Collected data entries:
══════════
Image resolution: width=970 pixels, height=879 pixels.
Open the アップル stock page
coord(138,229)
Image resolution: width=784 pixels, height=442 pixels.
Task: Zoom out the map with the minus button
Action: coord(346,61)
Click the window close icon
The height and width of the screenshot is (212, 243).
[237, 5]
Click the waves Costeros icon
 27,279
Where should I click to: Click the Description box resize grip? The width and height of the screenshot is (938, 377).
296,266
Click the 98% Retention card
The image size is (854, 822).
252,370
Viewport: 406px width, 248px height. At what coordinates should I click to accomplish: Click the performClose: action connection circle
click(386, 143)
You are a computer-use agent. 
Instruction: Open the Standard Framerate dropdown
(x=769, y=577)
══════════
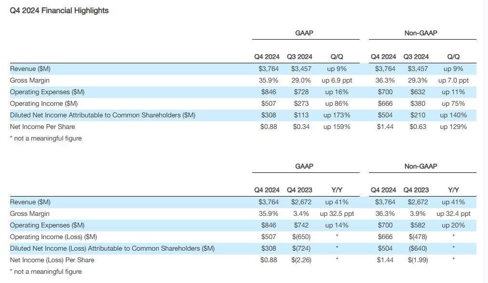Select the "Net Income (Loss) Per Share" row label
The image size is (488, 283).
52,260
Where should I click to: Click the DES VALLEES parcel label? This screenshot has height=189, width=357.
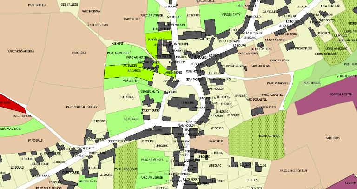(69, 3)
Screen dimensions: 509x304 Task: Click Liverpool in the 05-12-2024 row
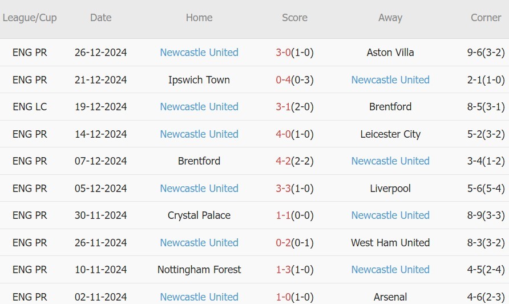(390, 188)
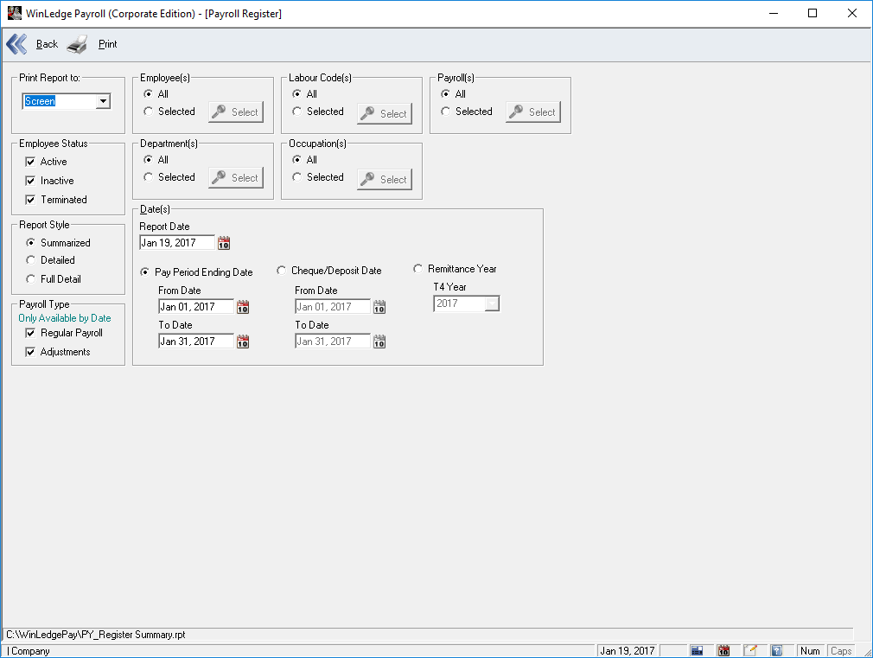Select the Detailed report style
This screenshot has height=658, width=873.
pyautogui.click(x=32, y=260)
══════════
Return the span of lines in the data above that opens at the line with "Image resolution: width=970" and closes at the line with "You are a computer-use agent.", exactly, ends included, nothing else.

Written reply:
Image resolution: width=970 pixels, height=879 pixels.
Open the アップル stock page
coord(138,229)
Image resolution: width=784 pixels, height=442 pixels.
Task: Zoom out the map with the minus button
Action: coord(346,61)
Click the window close icon
The height and width of the screenshot is (212, 243).
[237, 5]
Click the waves Costeros icon
 27,279
Where should I click to: Click the Description box resize grip? The width and height of the screenshot is (938, 377).
296,266
Click the 98% Retention card
The image size is (854, 822).
252,370
Viewport: 406px width, 248px height. At what coordinates should I click to accomplish: Click the performClose: action connection circle
click(386, 143)
You are a computer-use agent. 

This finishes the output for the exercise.